Patients present with thoracic or thoracolumbar deformity and/or back pain. Forward bending will increase kyphotic deformity and patients will be unable to correct the deformity with active trunk extension. A compensatory increase in cervical and lumbar lordosis is common. Patients often have tight hamstrings. Approximately one-third of patients have mild scoliosis in addition to increased kyphosis. The incidence of spondylolysis is also increased in this population.

Radiographic evaluation includes full-length standing posteroanterior (PA) and lateral images and a lateral hyperextension radiograph performed over a radiolucent bolster to assess kyphosis flexibility. On lateral radiographs, characteristic imaging features of Scheuermann disease include: thoracic kyphosis >45º, thoracolumbar kyphosis >30º, anterior wedging of three or more adjacent thoracic vertebrae >5º, vertebral endplate irregularities, Schmorl nodes, and disc space narrowing. The most common deformity pattern (type 1, typical pattern) involves the mid-thoracic region (T7–T9 apex) and is associated with multilevel vertebral wedging. Less commonly, the apex of the kyphotic deformity is located at the thoracolumbar junction (type 2, atypical pattern) and may involve the lumbar spinal region. The term lumbar Scheuermann disease is used to refer to a pattern of involvement limited to the lumbar spine and associated with endplate irregularities, Schmorl nodes, disc space narrowing, and wedging limited to one or two vertebrae. Magnetic resonance imaging (MRI) is not routinely obtained in the absence of neurologic symptoms, or rapidly progressive kyphosis, unless surgical correction of kyphosis is planned ( Fig. 41.1 ).

Fig. 41.1, Scheuermann disease. (A) Thoracic spine lateral radiograph.
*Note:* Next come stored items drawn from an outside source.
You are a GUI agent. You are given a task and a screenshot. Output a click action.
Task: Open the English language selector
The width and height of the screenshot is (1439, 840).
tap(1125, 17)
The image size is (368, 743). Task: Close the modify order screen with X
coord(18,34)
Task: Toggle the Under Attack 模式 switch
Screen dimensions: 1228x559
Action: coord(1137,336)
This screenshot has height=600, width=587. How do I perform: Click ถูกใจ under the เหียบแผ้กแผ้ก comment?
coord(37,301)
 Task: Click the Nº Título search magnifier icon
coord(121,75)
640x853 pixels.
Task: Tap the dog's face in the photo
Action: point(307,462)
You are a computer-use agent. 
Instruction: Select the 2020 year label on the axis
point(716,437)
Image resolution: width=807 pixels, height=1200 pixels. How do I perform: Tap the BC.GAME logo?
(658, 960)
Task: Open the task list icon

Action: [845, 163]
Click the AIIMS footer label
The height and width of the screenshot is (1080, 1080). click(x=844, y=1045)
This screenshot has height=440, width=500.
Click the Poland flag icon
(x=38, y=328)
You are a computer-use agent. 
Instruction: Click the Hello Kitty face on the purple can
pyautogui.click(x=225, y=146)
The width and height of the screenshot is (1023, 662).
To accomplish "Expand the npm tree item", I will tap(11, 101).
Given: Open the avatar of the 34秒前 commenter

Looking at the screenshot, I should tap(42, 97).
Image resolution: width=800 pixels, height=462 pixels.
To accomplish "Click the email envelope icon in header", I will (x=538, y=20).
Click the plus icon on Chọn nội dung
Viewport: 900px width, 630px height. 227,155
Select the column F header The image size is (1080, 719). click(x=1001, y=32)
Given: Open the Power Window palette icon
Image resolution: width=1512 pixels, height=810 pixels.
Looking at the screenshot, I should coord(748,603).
Findings include irregularity in vertebral contour, reactive sclerosis, intervertebral disc space narrowing, anterior vertebral wedging, and kyphosis. (B) Lumbar spine lateral radiograph. Observe the cartilaginous nodes (arrowheads) creating surface irregularity, lucent areas, and reactive sclerosis. Anterior disc displacement (arrow) has produced an irregular anterosuperior corner of a vertebral body, which is termed a limbus vertebra .

What are the nonsurgical treatment options for scheuermann kyphosis?

Nonsurgical treatment options include observation, physical therapy, and orthotic treatment. Physical therapy consists of postural, core-strengthening, and hamstring stretching exercises directed toward improving posture and flexibility, and decreasing pain. Brace treatment is considered for patients who are skeletally immature with at least 1 year of growth remaining and a kyphotic deformity <70º, but is poorly tolerated by patients. A deformity with an apex at T9 or above is traditionally treated with a Milwaukee type brace (cervicothoracolumbosacral orthosis [CTLSO]). A thoracolumbar orthosis (TLSO) is considered if the apex is below T9. A period of cast treatment prior to brace treatment may be considered for patients with rigid deformities that show limited passive correction on hyperextension lateral radiographs performed over a bolster.

When is surgical treatment indicated for treatment of scheuermann kyphosis?

Surgical treatment is considered for thoracic kyphotic deformities >70º–75º, thoracolumbar kyphotic deformities >55º, and for treatment of neurologic deficits due to disc herniation or cord compression. Additional indications for surgery include kyphosis progression despite brace treatment, painful deformities, and deformities associated with an unacceptable cosmetic appearance.